───── Entries supplied ─────

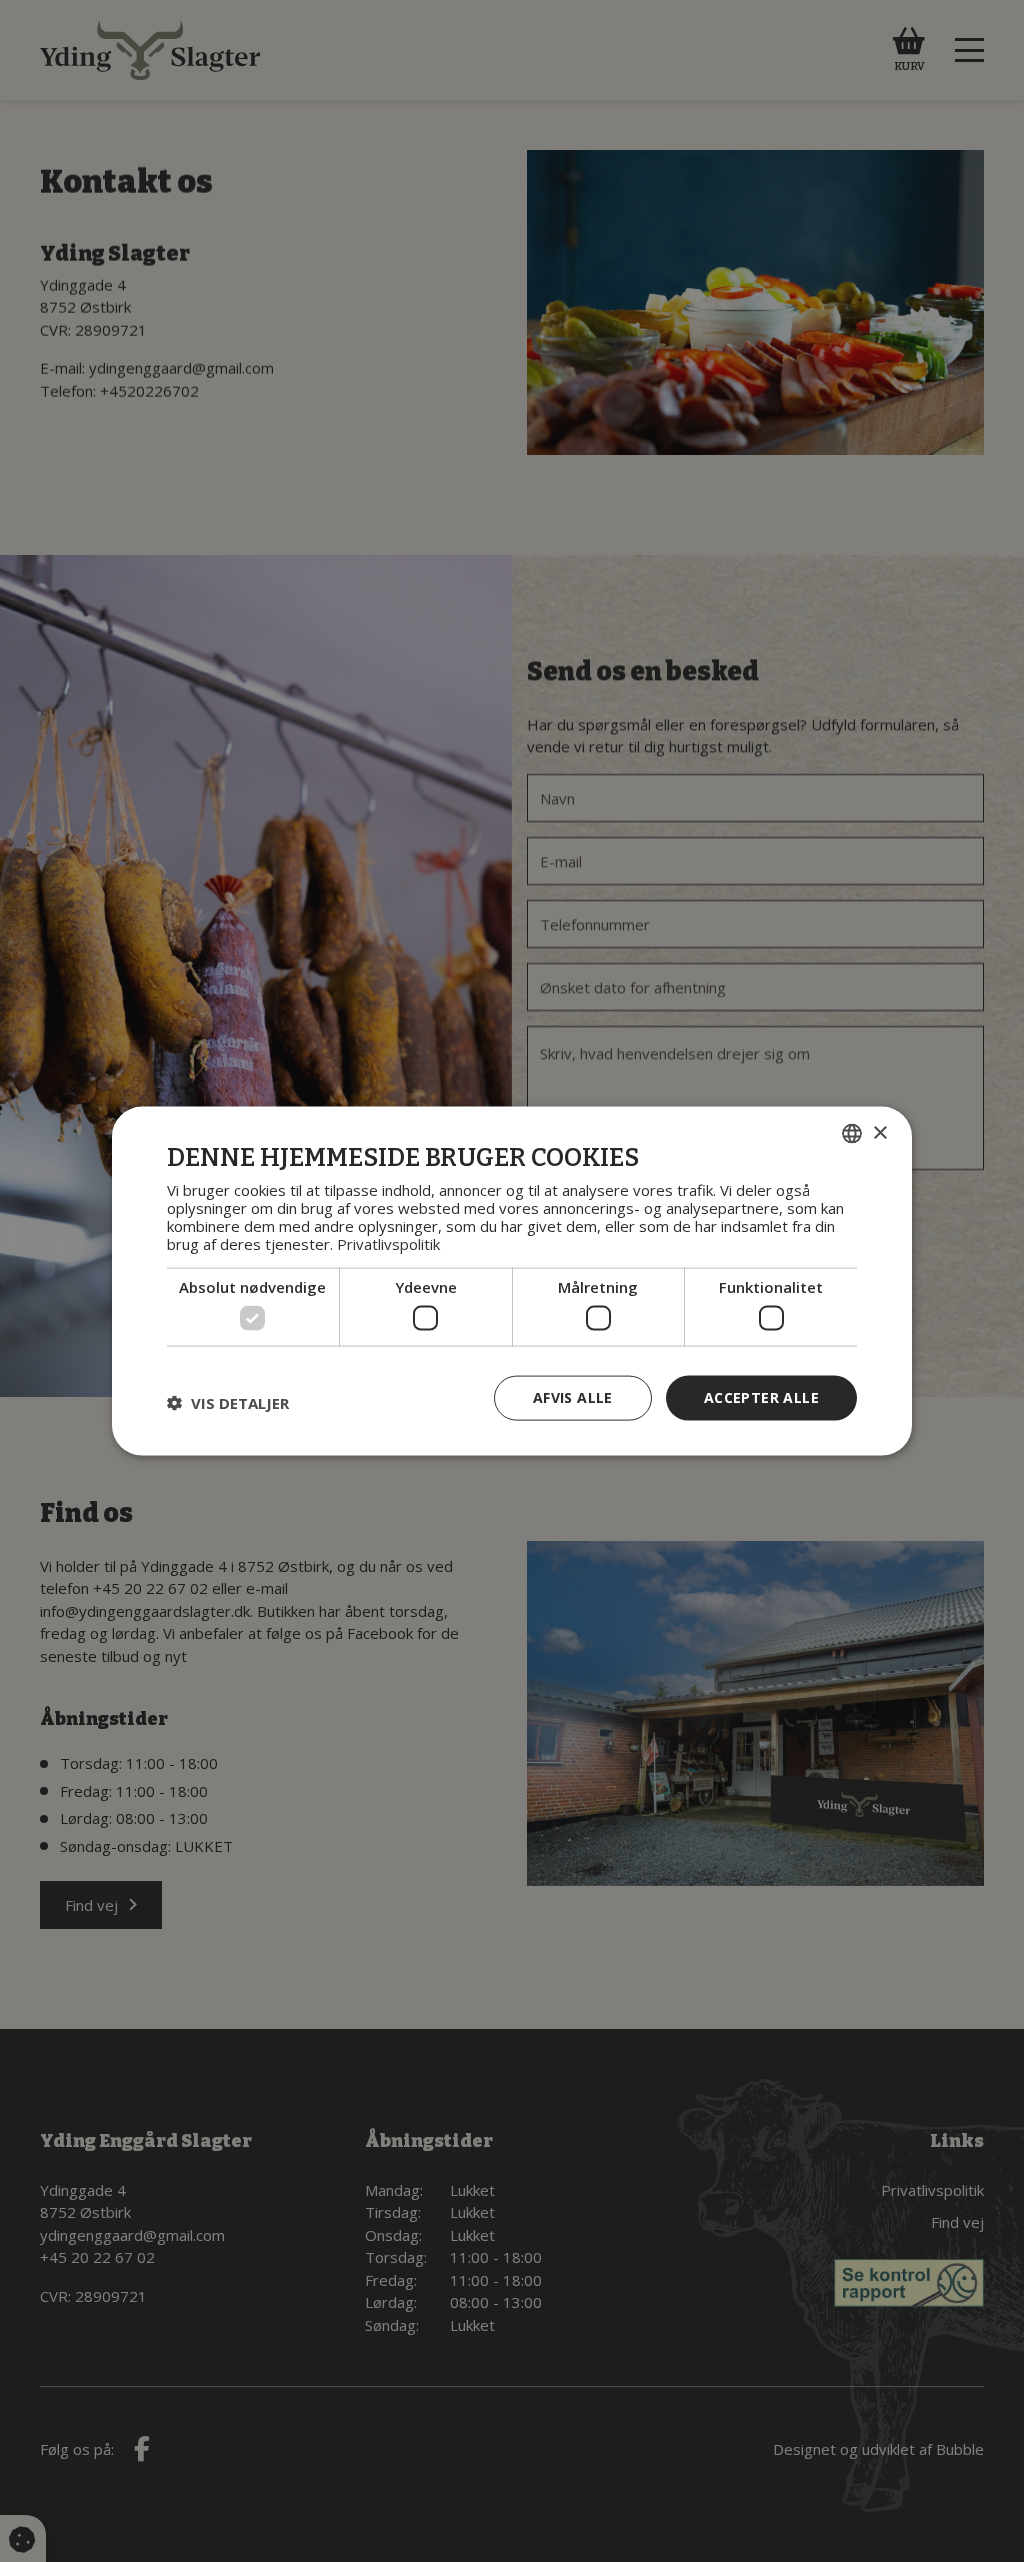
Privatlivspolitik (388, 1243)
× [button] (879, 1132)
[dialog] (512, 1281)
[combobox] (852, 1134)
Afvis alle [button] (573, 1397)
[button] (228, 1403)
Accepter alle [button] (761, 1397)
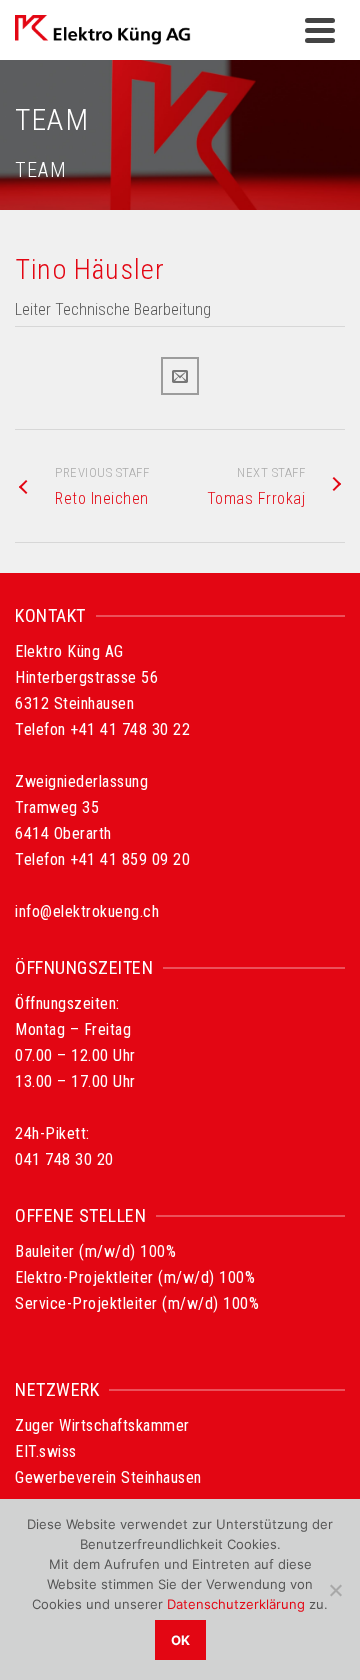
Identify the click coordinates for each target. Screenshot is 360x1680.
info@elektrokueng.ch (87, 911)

─────

§ **What the task requires**:
Would you copy each line of the records that contains "alle"?

§ **Result of this task**:
Afvis alle [button] (573, 1397)
Accepter alle [button] (761, 1397)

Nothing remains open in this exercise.